Repeat, exactly and alone, every line from the line that contains "名古屋市西区 (575, 2436)" to the end of the entries.

[The records — start]

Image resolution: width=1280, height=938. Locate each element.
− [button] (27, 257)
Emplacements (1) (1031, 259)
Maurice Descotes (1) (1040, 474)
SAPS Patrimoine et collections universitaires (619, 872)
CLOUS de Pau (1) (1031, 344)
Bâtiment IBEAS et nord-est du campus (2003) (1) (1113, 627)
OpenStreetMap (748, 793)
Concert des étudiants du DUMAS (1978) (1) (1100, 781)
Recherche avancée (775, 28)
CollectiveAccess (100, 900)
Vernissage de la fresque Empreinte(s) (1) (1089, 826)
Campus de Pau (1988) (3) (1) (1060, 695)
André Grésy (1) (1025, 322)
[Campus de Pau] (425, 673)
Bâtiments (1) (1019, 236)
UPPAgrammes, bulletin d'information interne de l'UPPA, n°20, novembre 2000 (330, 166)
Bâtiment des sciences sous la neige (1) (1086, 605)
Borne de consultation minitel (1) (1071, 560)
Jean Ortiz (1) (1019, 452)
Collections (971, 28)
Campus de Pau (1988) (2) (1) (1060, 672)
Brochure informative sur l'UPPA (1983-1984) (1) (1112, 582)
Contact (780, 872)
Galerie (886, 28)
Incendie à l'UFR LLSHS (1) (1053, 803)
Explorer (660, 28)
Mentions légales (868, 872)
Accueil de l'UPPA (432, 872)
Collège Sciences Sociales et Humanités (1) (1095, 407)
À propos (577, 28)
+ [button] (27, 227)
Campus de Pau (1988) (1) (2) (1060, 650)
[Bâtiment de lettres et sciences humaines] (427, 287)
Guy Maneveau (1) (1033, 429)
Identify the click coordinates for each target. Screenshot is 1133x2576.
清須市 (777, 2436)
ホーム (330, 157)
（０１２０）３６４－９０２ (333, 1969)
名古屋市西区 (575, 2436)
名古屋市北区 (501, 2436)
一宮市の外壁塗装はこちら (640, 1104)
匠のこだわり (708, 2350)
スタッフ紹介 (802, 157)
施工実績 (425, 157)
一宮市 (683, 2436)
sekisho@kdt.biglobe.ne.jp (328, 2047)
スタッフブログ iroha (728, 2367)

[The records — finish]

Answer to the exercise ▸
名古屋市西区 (575, 2436)
名古屋市北区 (501, 2436)
一宮市の外壁塗装はこちら (640, 1104)
匠のこだわり (708, 2350)
スタッフ紹介 (802, 157)
施工実績 (425, 157)
一宮市 (683, 2436)
sekisho@kdt.biglobe.ne.jp (328, 2047)
スタッフブログ iroha (728, 2367)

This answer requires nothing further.